Mr. D’s Killer Lesson

Another new teacher story and comic has arrived! (Thank you Mr. D.) Read to see how a creative lesson can turn into a interrogation session. Share your teacher story today to become a part of the next 180Dayz book and earn a free 180Dayz calendar! Thanks!!!!


“I was given the privilege to pilot a new forensics science course at my school. There wasn’t much in terms of materials or curriculum supplied, so it was left mostly up to my own devices to come up with the units and lessons. One of my goals was to make the course as relevant as possible to maximize student interest, so I would try to relate the material we covered to real life investigations. In one particular lesson we were covering the 12 points system used by evidence investigators for handwriting identification. Part of this lesson was discussing the Zodiac serial killer case and how this method was employed to help figure out whom the killer was. To engage students in the lesson and get them discussing the content with one another, I employed an activity where students would write on a paper “I am the Zodiac killer,” and then I would exchange the papers with other students and have them use the method of handwriting analysis we just learned to try to figure out who the letter belonged to. During this lesson one of my students asked to use the bathroom. I wrote her a pass and sent her on her way. Apparently she had unwittingly left the room with her “I am the Zodiac killer” letter.

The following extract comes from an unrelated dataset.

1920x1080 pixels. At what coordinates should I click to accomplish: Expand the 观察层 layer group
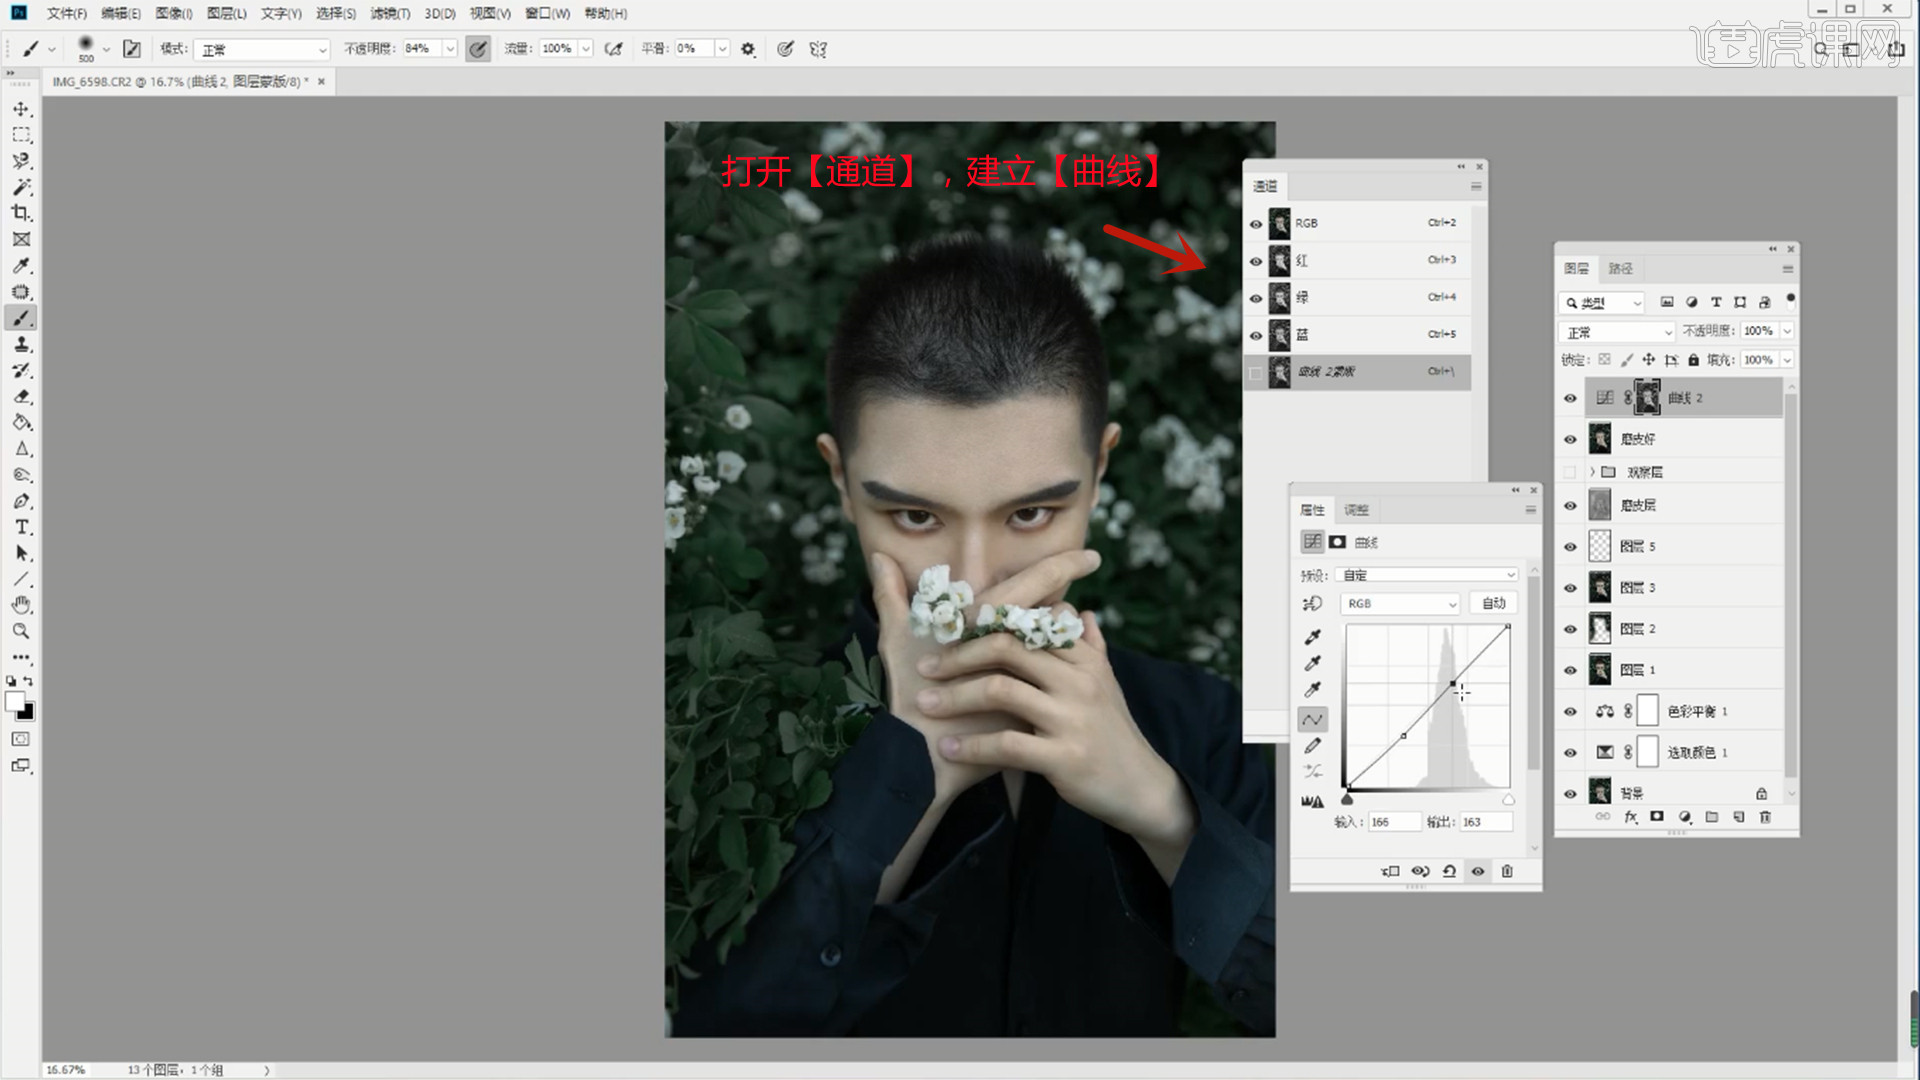(1592, 472)
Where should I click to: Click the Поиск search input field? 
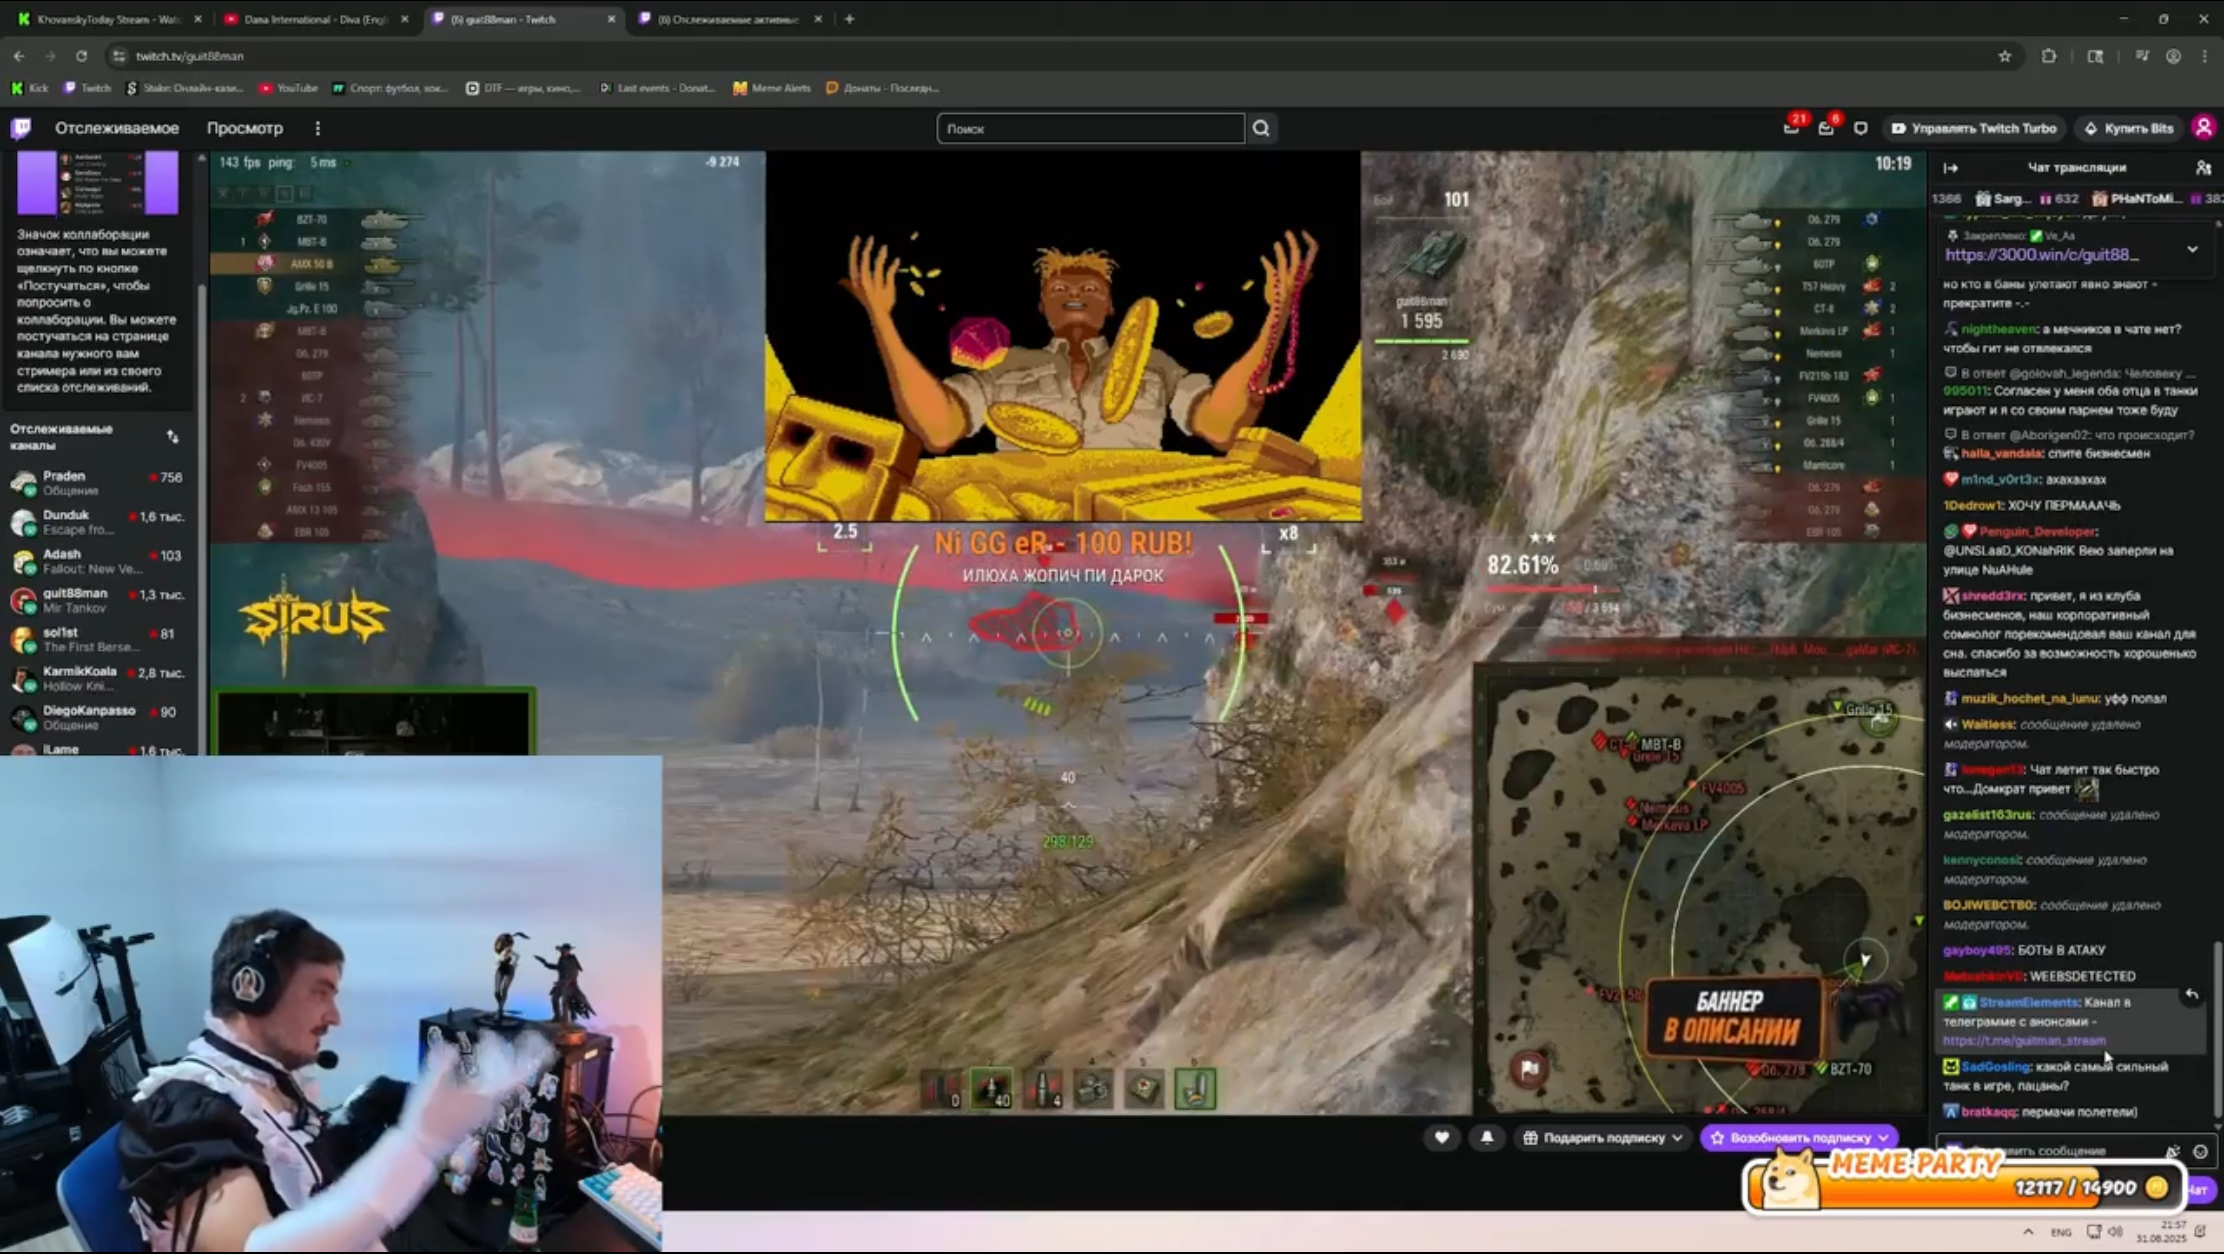tap(1090, 128)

In the process of transitioning to the bathroom the letter must have fallen from her notebook onto the hallway floor where of all people, one of our school psychologist happen to be walking by. She picked up the letter and immediately sprinted to the school police, whom promptly informed the principle. Needless to say, a few moments later this young lady found herself in the school police office, being interrogated by nearly the entire administrative staff! After some explaining she was returned to class accompanied by the principal. We shared a laugh about it and he asked me if I had any other surprises for him. He laughed even more when I told him that next week we were going to be studying about handguns in my forensics class (of course just in theory, no actual guns in the building). Lesson learned that day: If you planning on teaching or doing an activity in your class that if seen out of context could be taken the wrong way, be sure to inform others of what you’re planning (especially your principal!).